SQL Troubles: October 2022

30 October 2022

💎SQL Reloaded: The WINDOW Clause in SQL Server 2022 (Part III: Ranking) 🆕

In two previous posts I shown how to use the newly introduced WINDOW clause in SQL Server 2022 for simple aggregations, respectively running totals, by providing some historical context concerning what it took to do the same simple aggregations as SUM or AVG within previous versions of SQL Server. Let's look at another scenario based on the previously created Sales.vSalesOrders view - ranking records within a partition.

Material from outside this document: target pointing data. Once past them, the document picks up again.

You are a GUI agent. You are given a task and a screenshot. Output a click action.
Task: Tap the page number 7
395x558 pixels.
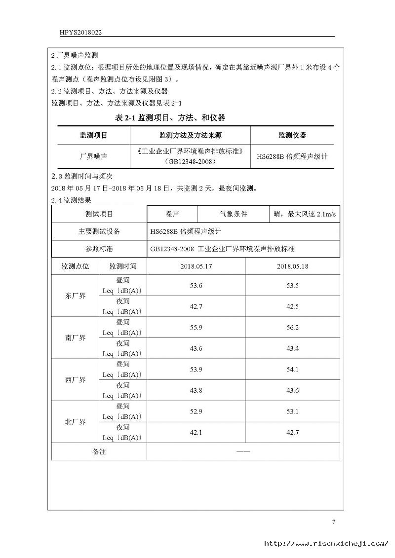click(333, 522)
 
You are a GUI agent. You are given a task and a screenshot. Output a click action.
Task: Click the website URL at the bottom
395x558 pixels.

There are 4 ranking functions that work across partitions: Row_Number, Rank, Dense_Rank and NTile. However, in SQL Server 2000 only Row_Number could be easily implemented, and this only if there is a unique identifier (or one needed to create one on the fly):

-- ranking based on correlated subquery (SQL Server 2000+)
SELECT SOL.SalesOrderId 
, SOL.ProductId
, SOL.OrderDate
, SOL.[Year]
, SOL.[Month]
, SOL.OrderQty
, (-- correlated subquery
  SELECT count(SRT.SalesOrderId)
  FROM Sales.vSalesOrders SRT
  WHERE SRT.ProductId = SOL.ProductId 
    AND SRT.[Year] = SOL.[Year]
	AND SRT.[Month] = SOL.[Month]
    AND SRT.SalesOrderId <= SOL.SalesOrderId
   ) RowNumberByDate
FROM Sales.vSalesOrders SOL
WHERE SOL.ProductId IN (745)
  AND SOL.[Year] = 2012
  AND SOL.[Month] BETWEEN 1 AND 3
ORDER BY SOL.[Year]
, SOL.[Month]
, SOL.OrderDate ASC

As alternative for implementing the other ranking functions, one could use procedural language for looping, though this approach was not recommendable given the performance concerns.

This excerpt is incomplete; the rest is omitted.